--- START ---

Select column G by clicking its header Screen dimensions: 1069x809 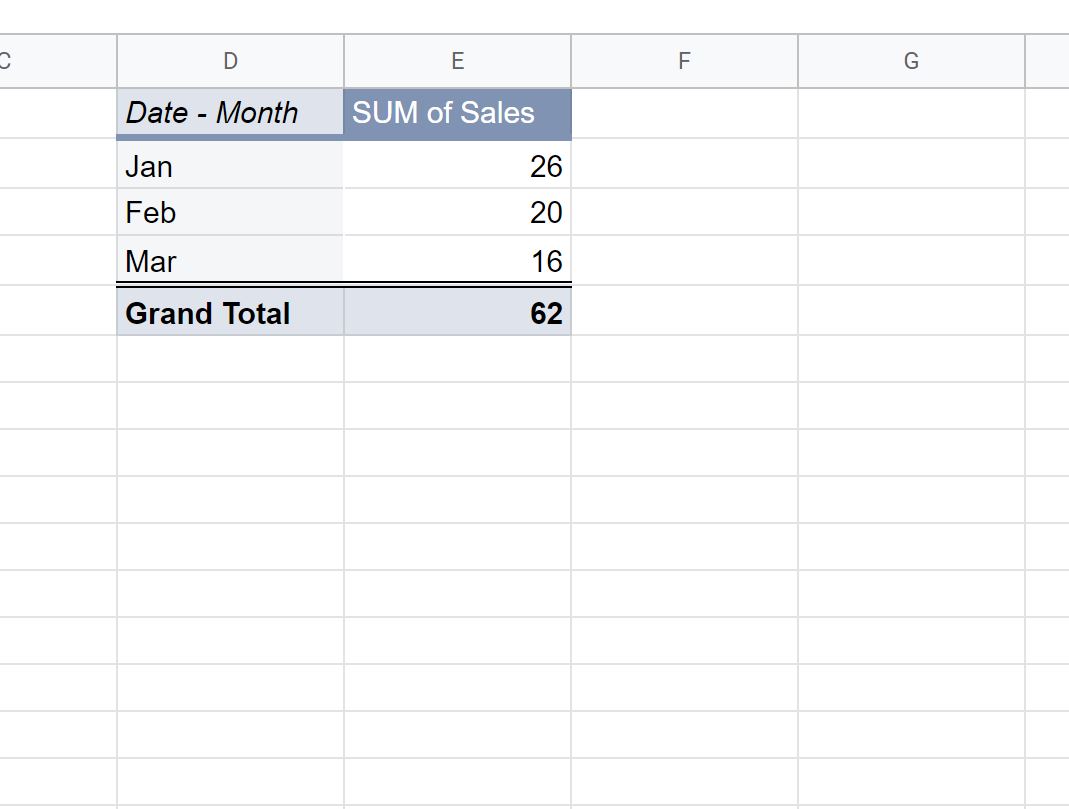pyautogui.click(x=911, y=60)
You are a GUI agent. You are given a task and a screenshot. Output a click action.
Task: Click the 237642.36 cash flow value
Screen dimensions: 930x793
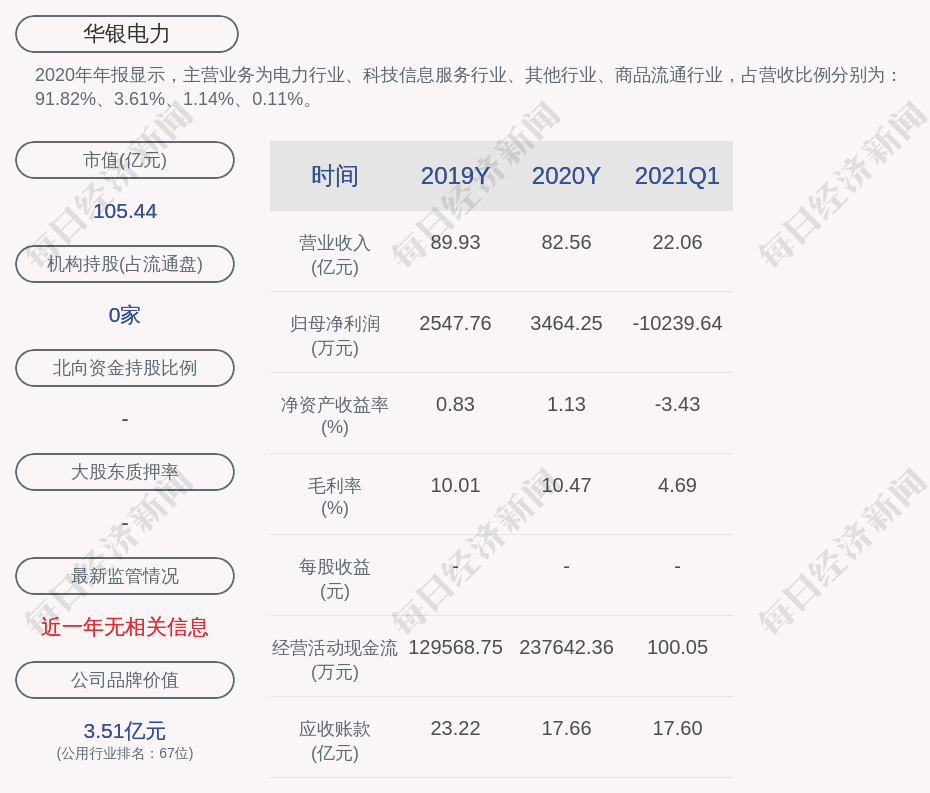coord(566,648)
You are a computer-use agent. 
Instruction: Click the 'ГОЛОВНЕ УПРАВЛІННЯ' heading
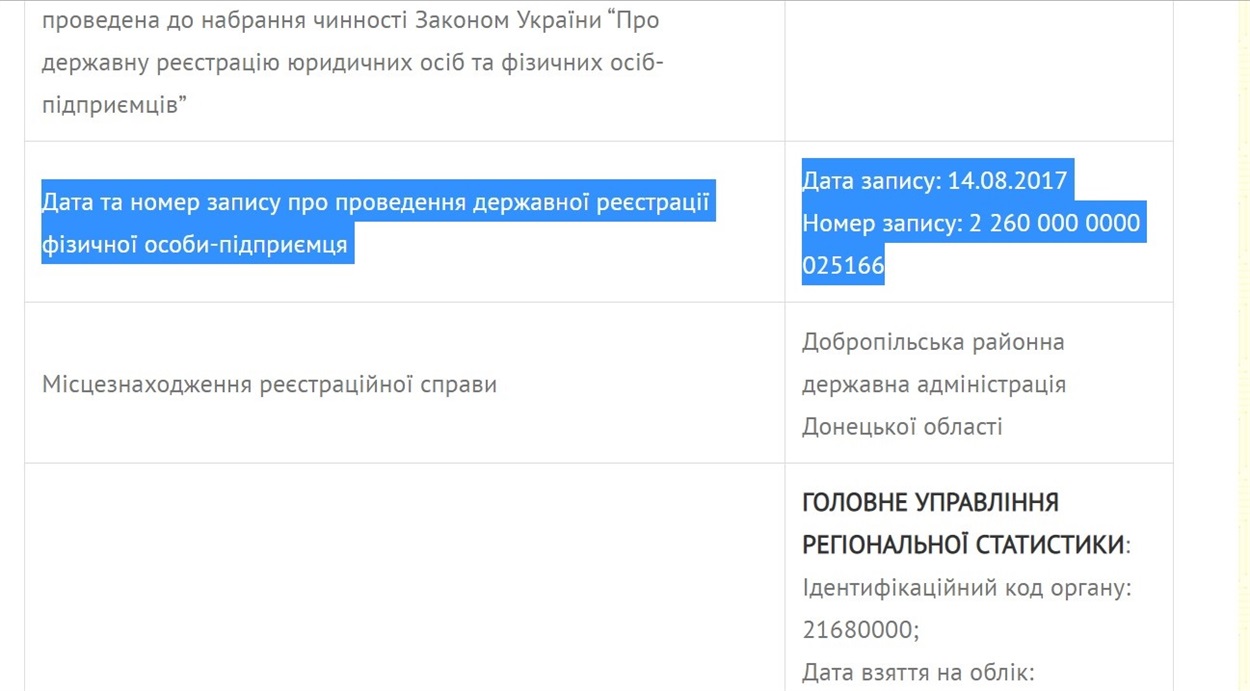(930, 502)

--- END ---

Locate the word "agent" in the data above. Copy every line carrying it.

◆ EXERCISE SOLUTION ◆
You are a GUI agent. You are given a task and a screenshot. Output a click action.
You are a computer-use agent. 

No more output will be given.